StarExpat · 20/04/2010 09:52

5dollarshake has great advice. Agree, it's the daytime that the most help is needed.

I hope you're feeling better soon. It's so hard in the early days.

bluecardi · 20/04/2010 09:52

How judgy are people here!

Fire the night nanny right away. Is this with an agency?

Sweeedes · 20/04/2010 09:53

newmummy100 - Congratulations on your new arrival. I have a 16 month gap between my two youngest and I had a c-section. I remember that rabbit in the headlights feeling.

The glaringly obvious solution is for your husband to take more time off work, is that possible? It is normal for small children to be a bit put out when you come home with a new baby.

Give your 16 month old as much attention as possible when your baby is asleep. And when the baby cries say things like: shall we feed X so he can stop crying and we can concentrate on reading that book again. And send your husband out to get a stack of stickers and books and magnets to distract him when you are feeding.

And my rule was that if they were both crying for attention at the same time, I dealt with the toddler first. Always. They very very quickly settled with no jealousy or rejection issues.

I agree with Bonsoir - spend the money on domestic support services - cleaning, cooking, ironing, shopping. Don't try and do any of this yourself if you can afford not to.

Good luck.

5DollarShake · 20/04/2010 09:54

I should add, in reference to your question about whether your toddler will go to a nanny or you - we have had our MH for 2.5 months now, and her and DS1 have established a great bond. However, I am still his Mummy. She has no more 'usurped' (for want of a better word) me than DH has, as his Dad.

What I mean to say is that we all have our roles to play and he relies on all of us, but the mother-child bond is as strong as ever.

I don't know if I'm making sense here. I know a lot of women worry about a nanny or similar supplanting them in their child's affections, but it just doesn't work like that. They know who their Mum is, no matter how wonderful and caring the nanny is. Yes, they will go to them sometimes as they should if they've developed a good bond, but Mum will always be Mum.

I would add, re expressing for night time feeds - this is no way to establish your supply. The best way to establish supply is to put your baby to your breast. Expressing is all well and good once your supply is well and truly establish, but before then it is just as likely to scupper your chances of successfully breastfeeding. Plus, all it means it being strapped to an expressing machine during the day, when you could be doing other things, like playing with your toddler or resting.

BarbaMamma · 20/04/2010 09:58

Fire her NOW while DH is still around to help. If you stick with formula at night you can take turns doing feeds to give each other a break. We did this and it works if you are getting at least 3-4 hours of sleep at a time, which makes you feel sort of human.

Your 16 month old will settle down - it is perfectly normal for him to react this way at this time. You feel so sad and imbalanced because of all the hormones just after having a baby, so don't blame yourself for being upset. Just hold on to the fact that this period will pass very quickly.

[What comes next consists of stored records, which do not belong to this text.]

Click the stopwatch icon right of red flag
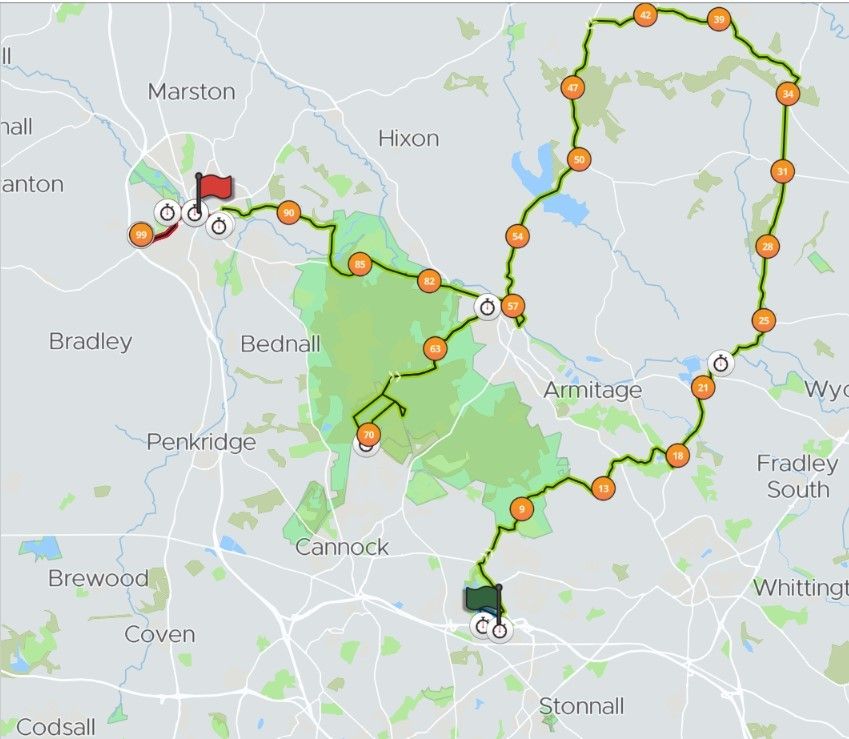219,225
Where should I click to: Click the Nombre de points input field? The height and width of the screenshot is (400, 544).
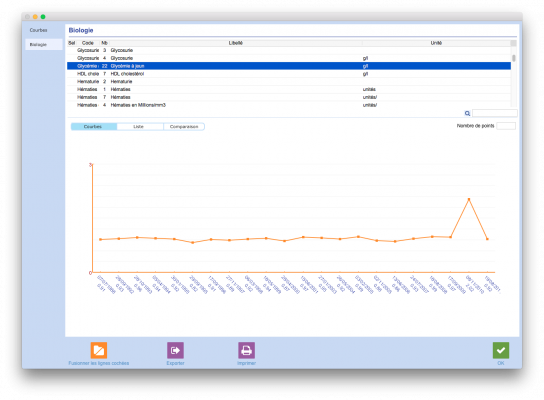tap(506, 126)
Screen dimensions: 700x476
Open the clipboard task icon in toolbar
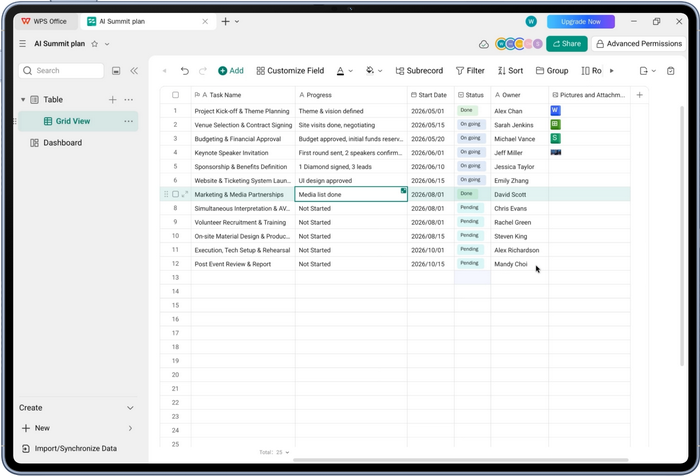(x=671, y=71)
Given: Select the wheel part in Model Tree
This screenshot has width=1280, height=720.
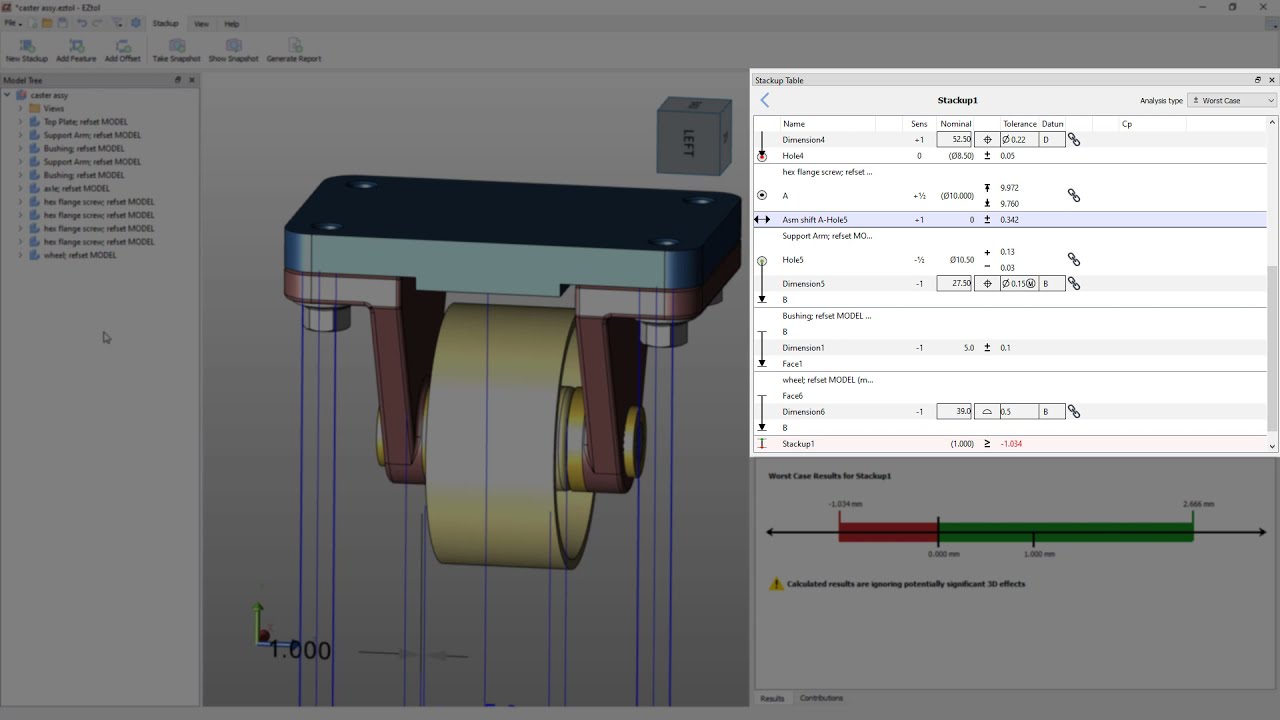Looking at the screenshot, I should point(80,255).
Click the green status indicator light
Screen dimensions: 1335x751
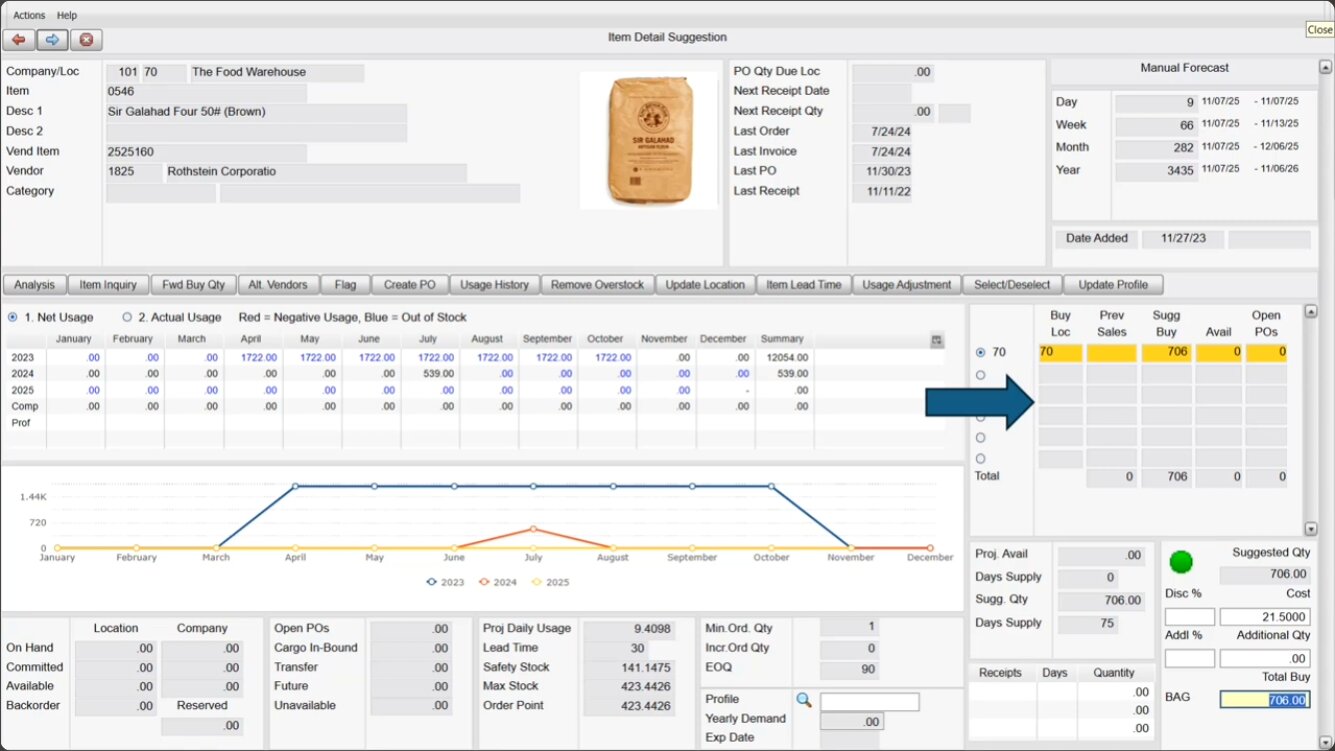tap(1181, 562)
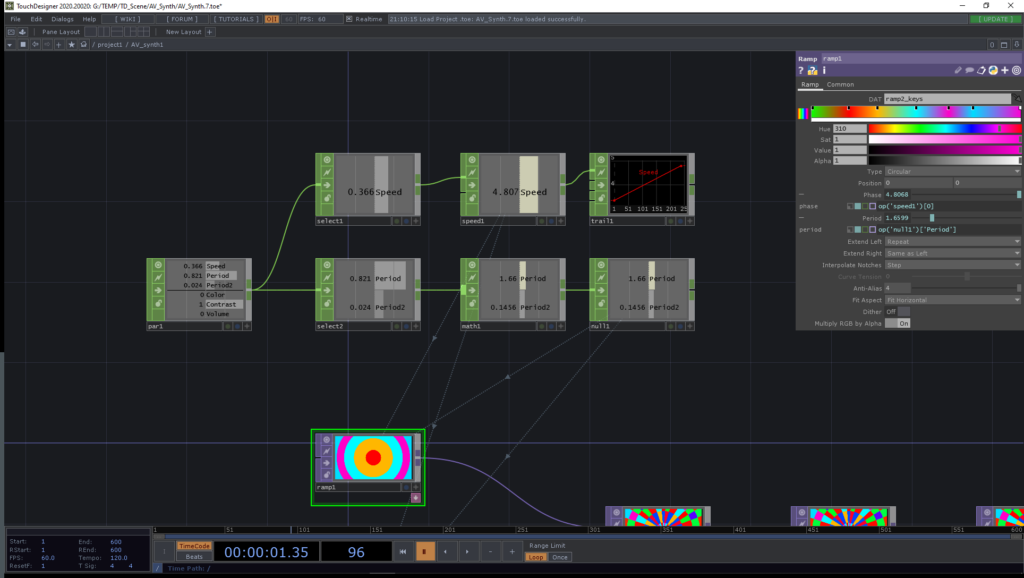
Task: Switch to the Common parameter tab
Action: (840, 85)
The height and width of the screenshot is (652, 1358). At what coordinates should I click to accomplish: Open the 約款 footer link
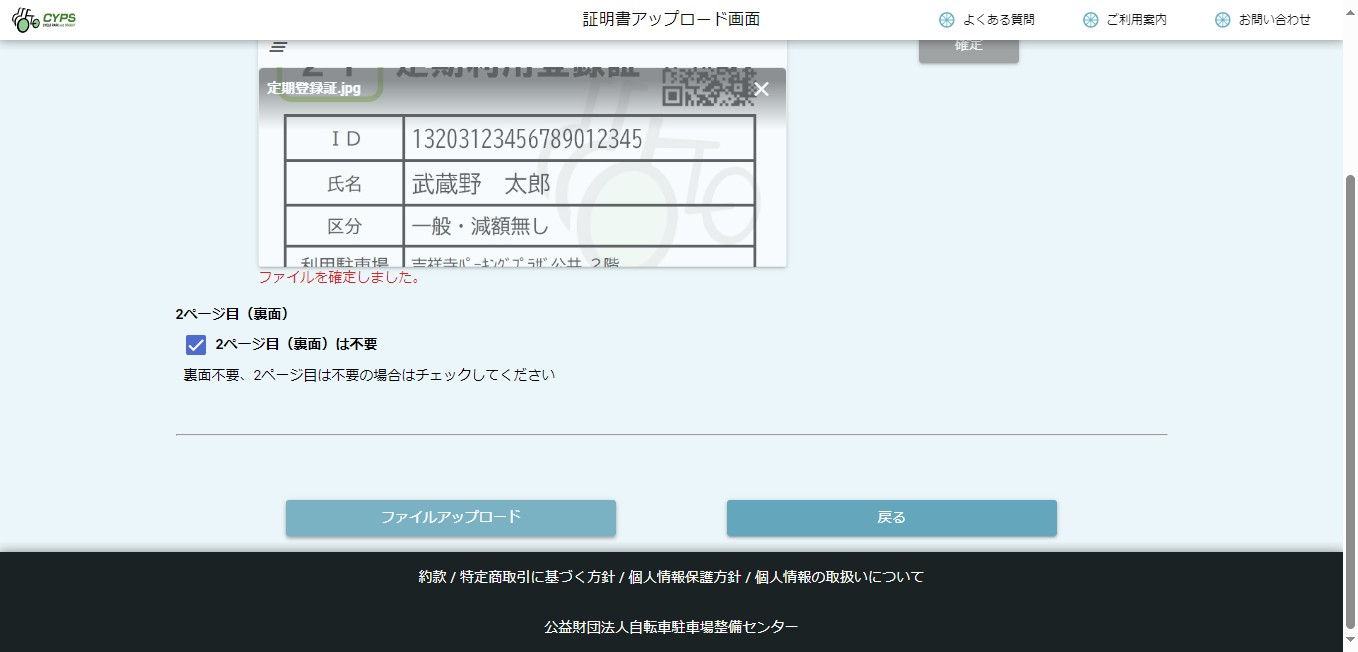tap(432, 577)
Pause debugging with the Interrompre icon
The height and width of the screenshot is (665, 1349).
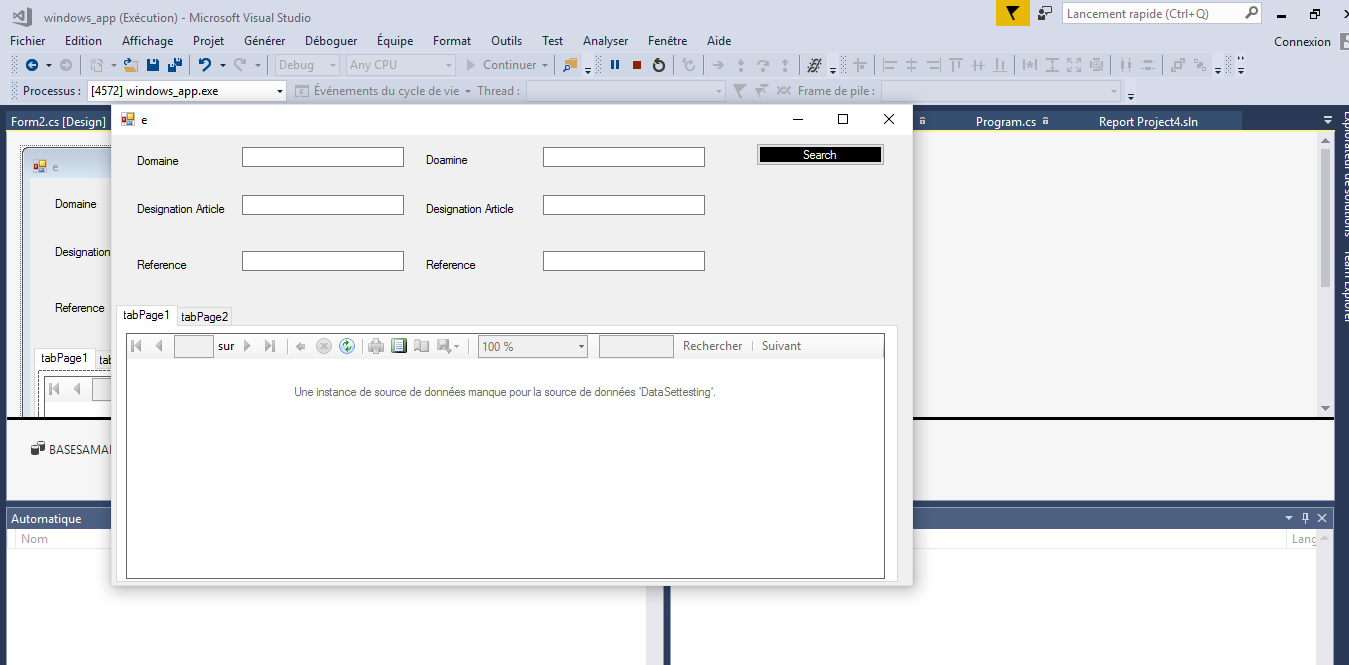pyautogui.click(x=615, y=65)
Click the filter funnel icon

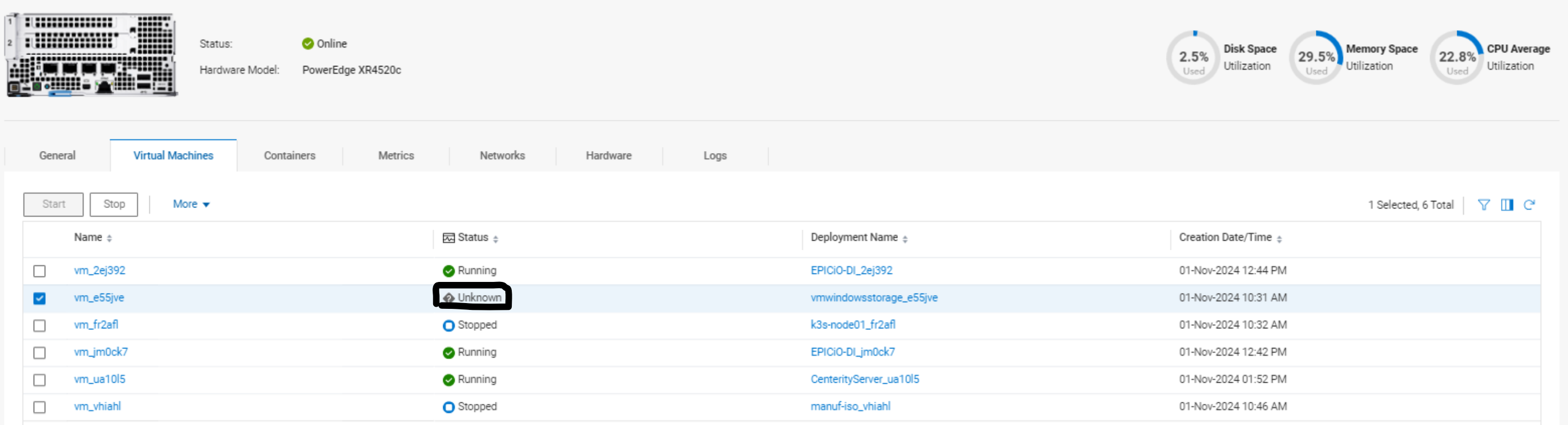pos(1484,205)
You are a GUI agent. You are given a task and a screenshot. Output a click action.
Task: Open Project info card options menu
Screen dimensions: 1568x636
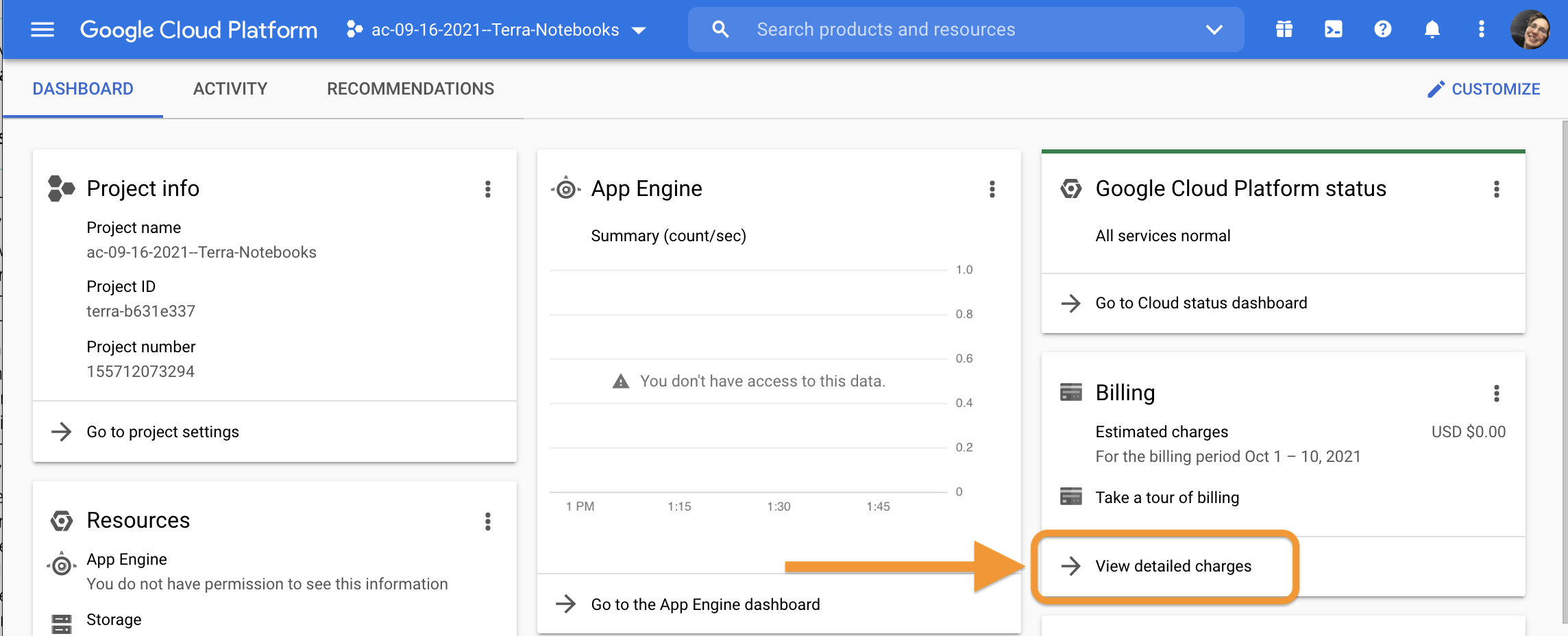pos(487,189)
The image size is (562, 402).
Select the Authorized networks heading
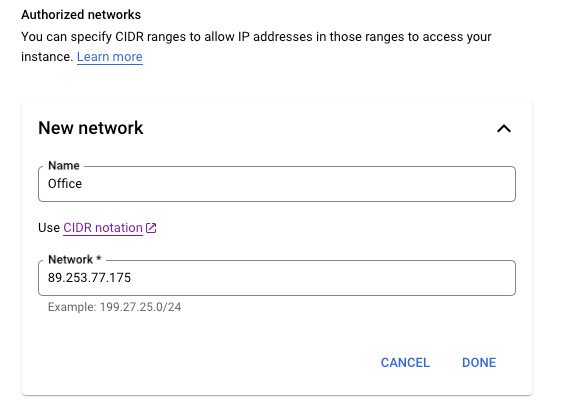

Meanwhile, please lose the nanny. It is unacceptable to give a new baby so much formula, especially when it is going against your advice.

Hire another ASAP and make sure you have agreed first exactly what her duties are/what you expect. You've got to take charge - I know it's really hard but you can do it and it will make you feel so much better.

Good luck - you'll be fine!

StarExpat · 20/04/2010 09:58

I don't think people were being judgy... just saying that she would be better off with another kind of help, based on what she is saying is going on with toddler...etc. I don't think anyone judged her, just suggested alternatives to better suit her situation.